This reflects my friendship style that enchanted batty for my savagery against her field. One special princess, an unusual yet blatant appeal. Same as for ipgd, but it created unmanageable disaster of people taking the offense I caused seriously, rather than focusing on who and what I did it for. And so lgbtq fight hard against their suffering over the heterosexual heart of Homestuck-Deltarune.
Interacting about marriage jokes leads to directly reflecting me taking the side of neither the left or the right, and discussing being born to be top dog. An extremely heterosexual experience, which boys expect adulthood to be like because of childhood cosmic consciousness that leads them to enjoy comics and cartoons. The result being just this, developing social consciousness together, which is very satisfying; another follower with a taped mouth shows they appreciate her special memes about being blocked, my own subculture defiled by dumbass animation students refusing to accept my communication/personal style and memes as if I would reset my whole person, showing how hard their elders avoided cognitivizing how obvious it is that I have a lot of popular admirers who were eager to get closer without their insanity.

I need to share sketches, quick paintings, etc, as part of my non-industrial artistic process. Which has both individual and general traits of embracing your own organic creativity with other artists rather than reproducing industrial norms. People insulted my “skill” when I am merely making a step towards showing my actual skill (hence me primitively repeating “its a sketch” as I could not explain the actual problem) made gay interpretations, etc to impede this process, no childish slight but sabotage of my process of forming my normal style, so I did not use it. Without it my mind feels like a grey void, I cannot feel the bodies I draw, etc. This isn't the same as my learning being stalled, my stories have very advanced anatomy in the mechanics and more abstract aspects - my learning just freaked people out, a microcosm of being shocked that God, who inspires immense fear, is creating monster humans.
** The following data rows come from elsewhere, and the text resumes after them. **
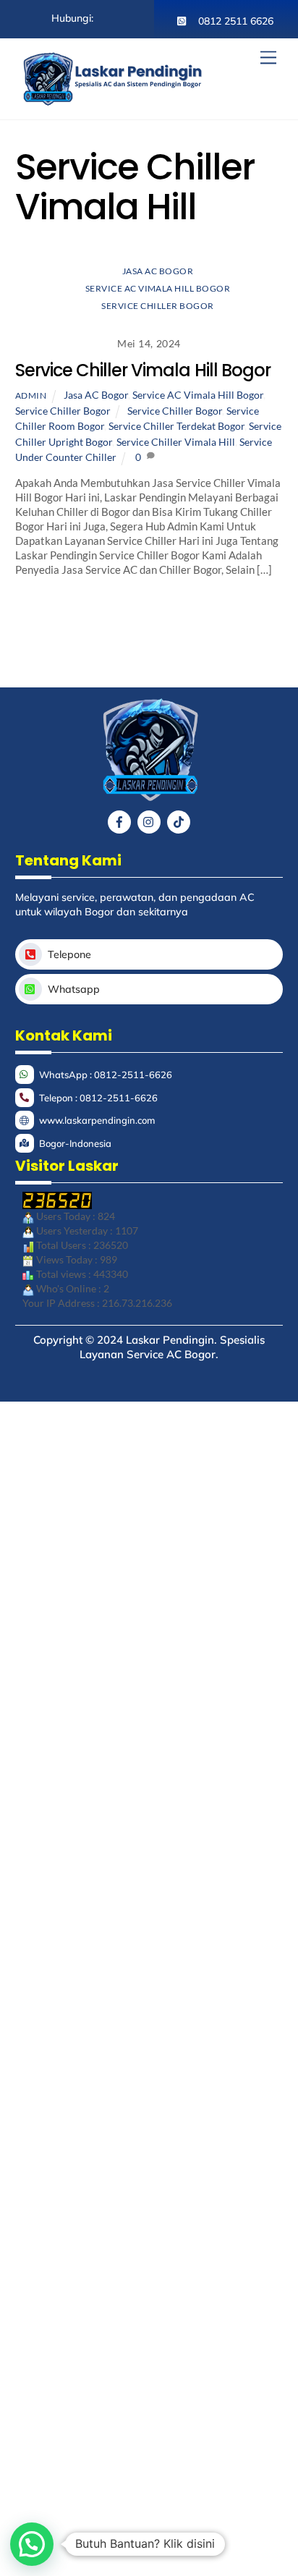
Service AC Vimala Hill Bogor (157, 288)
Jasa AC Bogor (157, 271)
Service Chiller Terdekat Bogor (176, 426)
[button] (32, 2544)
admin (31, 395)
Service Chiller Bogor (157, 305)
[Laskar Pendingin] (112, 100)
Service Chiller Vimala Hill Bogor (143, 370)
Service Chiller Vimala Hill (175, 442)
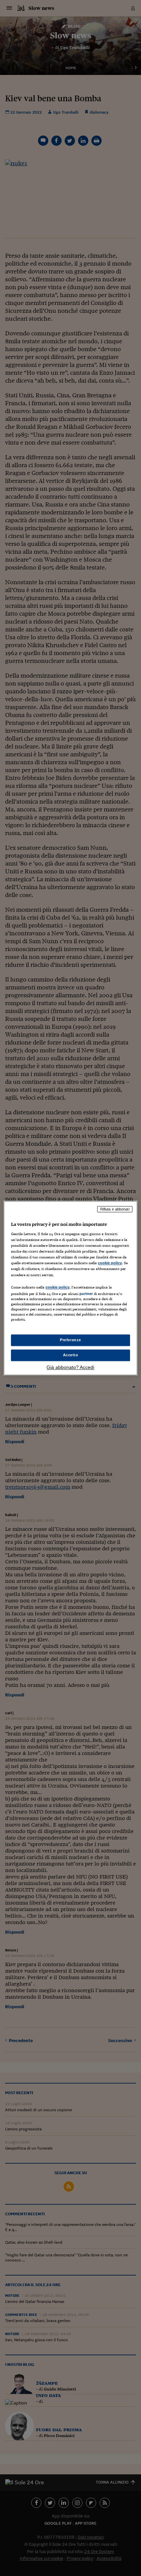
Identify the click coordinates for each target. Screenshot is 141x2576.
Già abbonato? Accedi (70, 1367)
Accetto (70, 1355)
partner (86, 1294)
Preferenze (70, 1340)
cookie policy (110, 1263)
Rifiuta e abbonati (114, 1209)
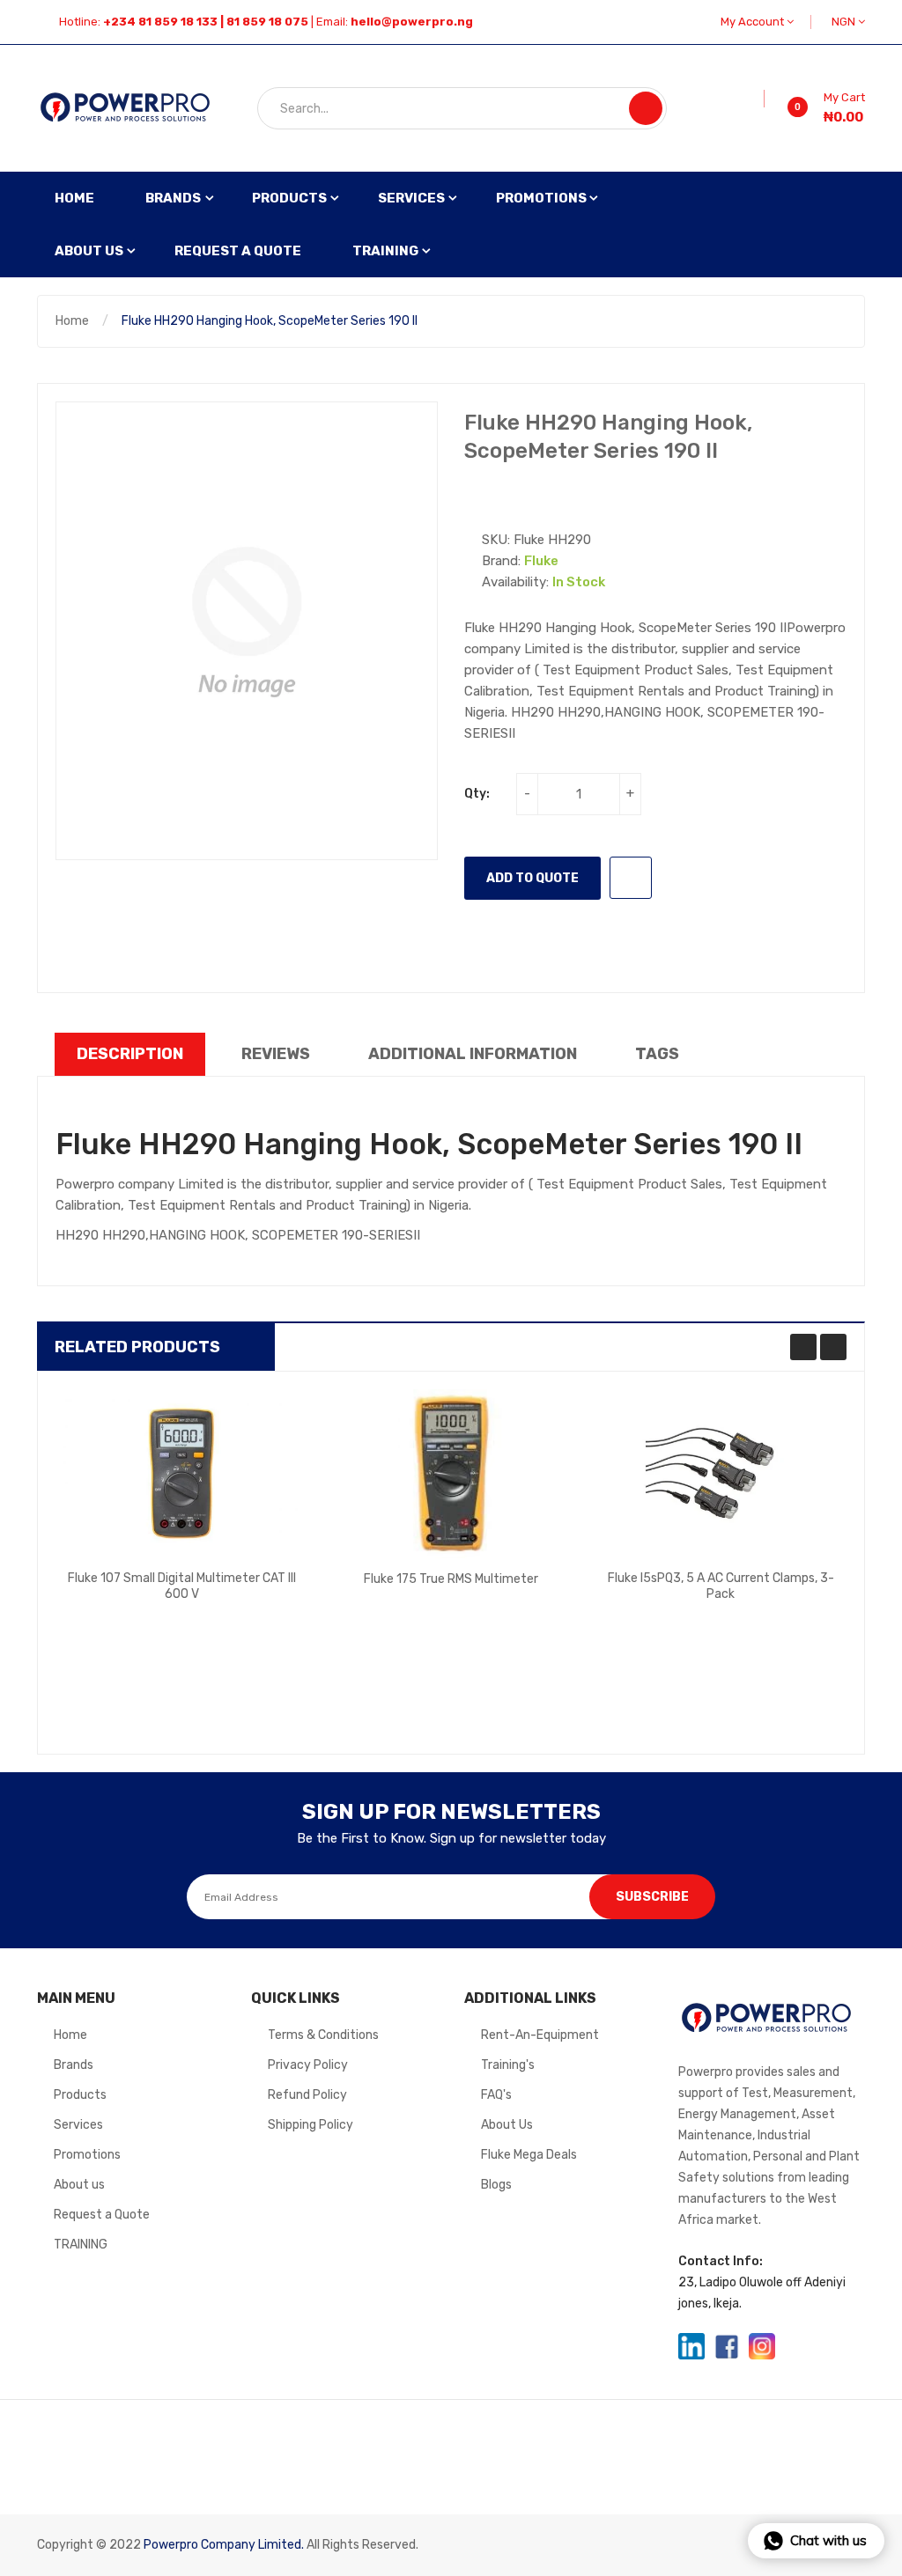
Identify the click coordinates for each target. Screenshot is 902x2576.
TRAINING (80, 2244)
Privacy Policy (308, 2064)
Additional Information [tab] (472, 1054)
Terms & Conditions (323, 2035)
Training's (508, 2064)
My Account (754, 21)
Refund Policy (307, 2094)
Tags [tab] (657, 1054)
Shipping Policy (310, 2124)
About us (79, 2184)
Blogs (496, 2184)
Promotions (87, 2154)
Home (72, 320)
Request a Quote (102, 2214)
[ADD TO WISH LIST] (631, 878)
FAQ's (496, 2094)
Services (78, 2124)
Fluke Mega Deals (529, 2154)
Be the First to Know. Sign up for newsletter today (451, 1838)
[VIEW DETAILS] (257, 1606)
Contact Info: (720, 2261)
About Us (507, 2124)
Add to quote (532, 878)
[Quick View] (181, 1473)
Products (80, 2094)
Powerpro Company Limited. (224, 2544)
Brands (73, 2064)
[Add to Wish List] (758, 98)
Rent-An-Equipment (540, 2035)
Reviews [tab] (275, 1054)
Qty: (477, 793)
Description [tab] (130, 1054)
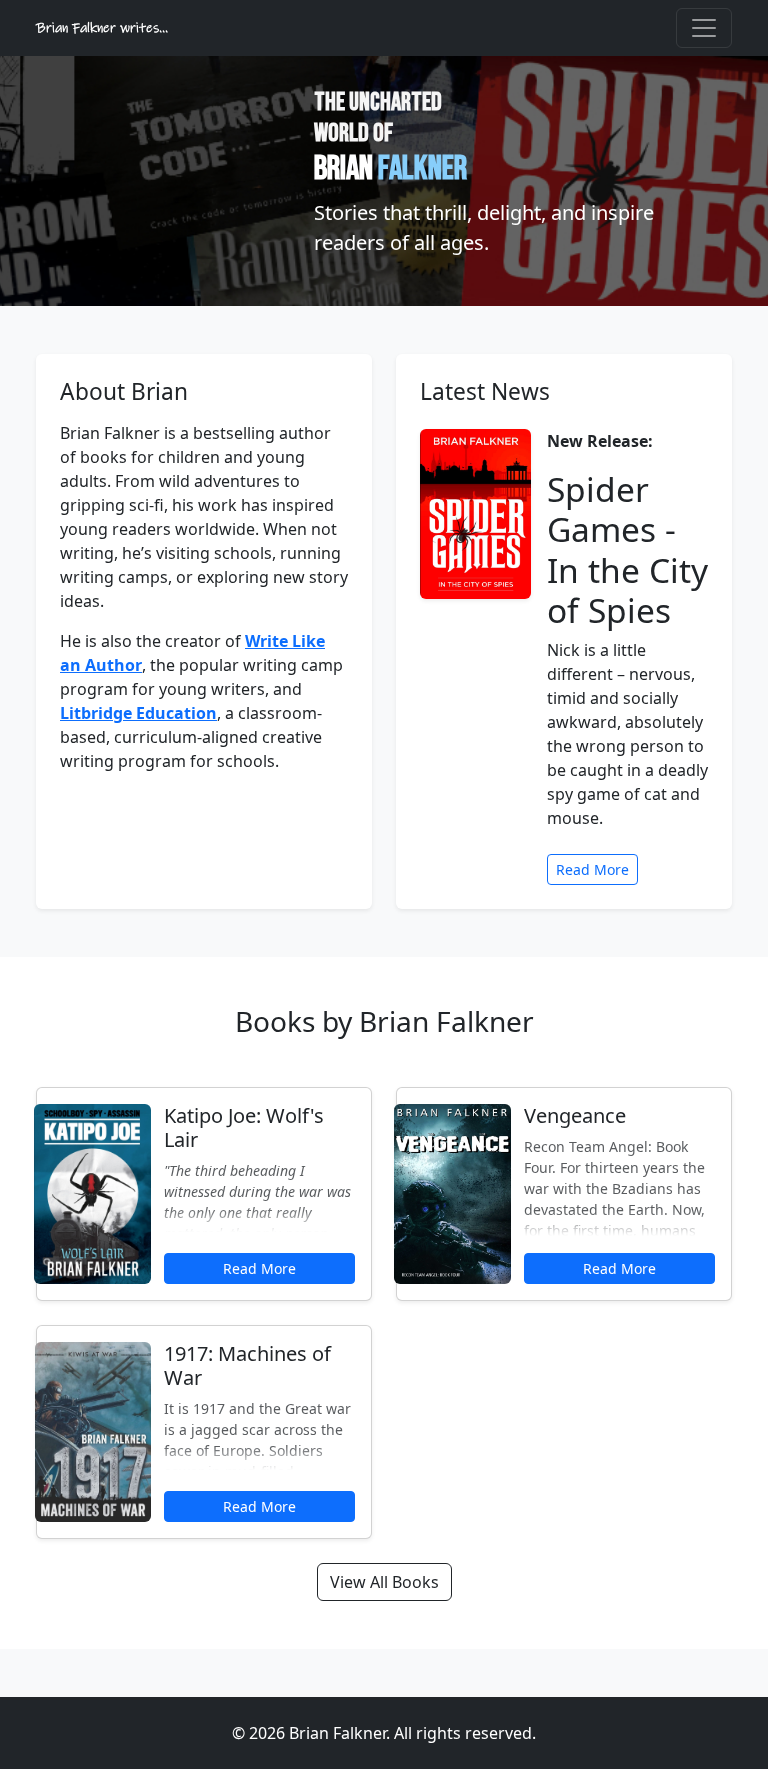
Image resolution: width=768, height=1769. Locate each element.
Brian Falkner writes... (102, 28)
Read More (592, 869)
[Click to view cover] (92, 1194)
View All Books (384, 1582)
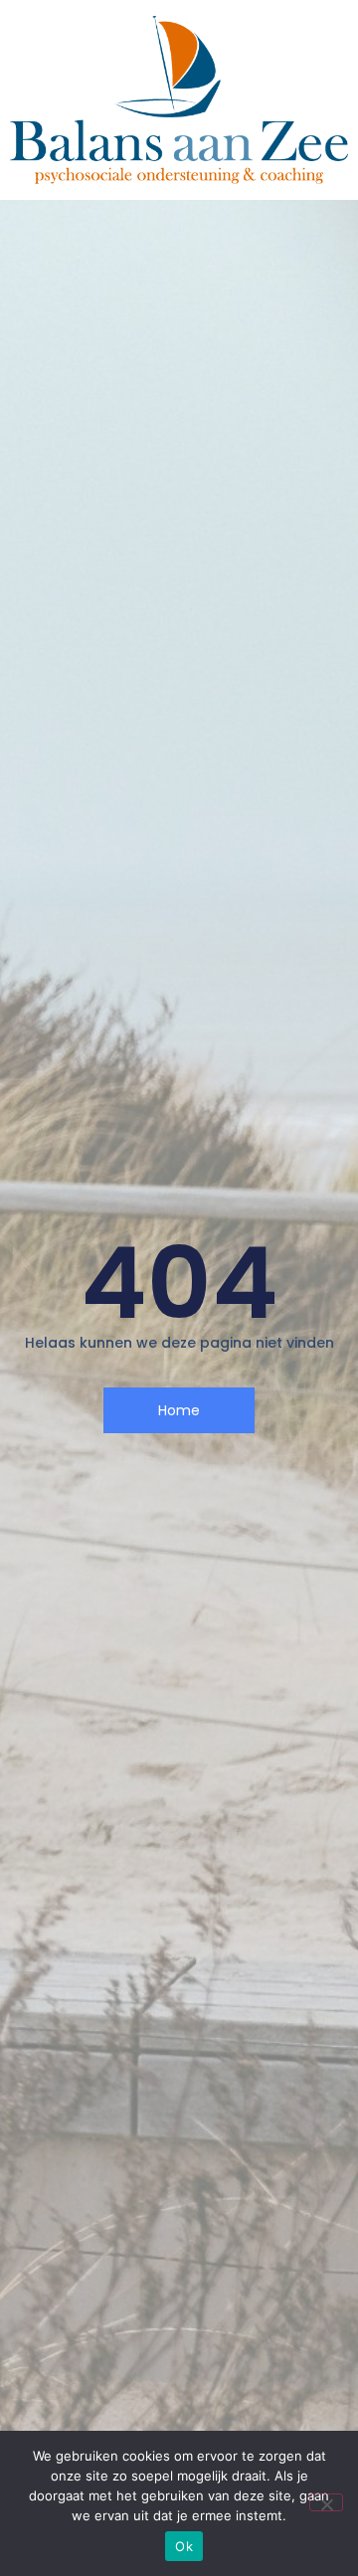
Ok (184, 2546)
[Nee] (326, 2502)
We live in a time of sin justifying sin: “Boomer prots were bad, so we can be bad in a different way and let our souls rot to get worse like them!” many Millennials sneered in nonverbal communication. Forming art world cliques impervious to outsiders as revenge on Boomers watching TV not caring about their kids. Cliques who demand to be supported by the public they do not love or understand. Again, zoomers enjoyed lashing out at me in isolation instead of my “peers,” used paganistic reasoning of “well, if you cared more about people you wouldn't be so confused about everything!” that fuels their hatred of autistics, etc, and they completely gave up to see Cosmic Theology and me shopping around Deep Blue Sea. ONLY the mind of a top dog who considers the whole of society could make Deep Blue Sea as his first almost-complete story.

Rejecting cosmic theology allowed them to think “that person deserves that” constantly by appraising people they don’t know according to generic types and generic situations. They never considered the existence of parents demanding 1 kid to be fat, because of their sense of the cosmic meaning of that kid, to be passionate about life’s experiences that his parents always spoil.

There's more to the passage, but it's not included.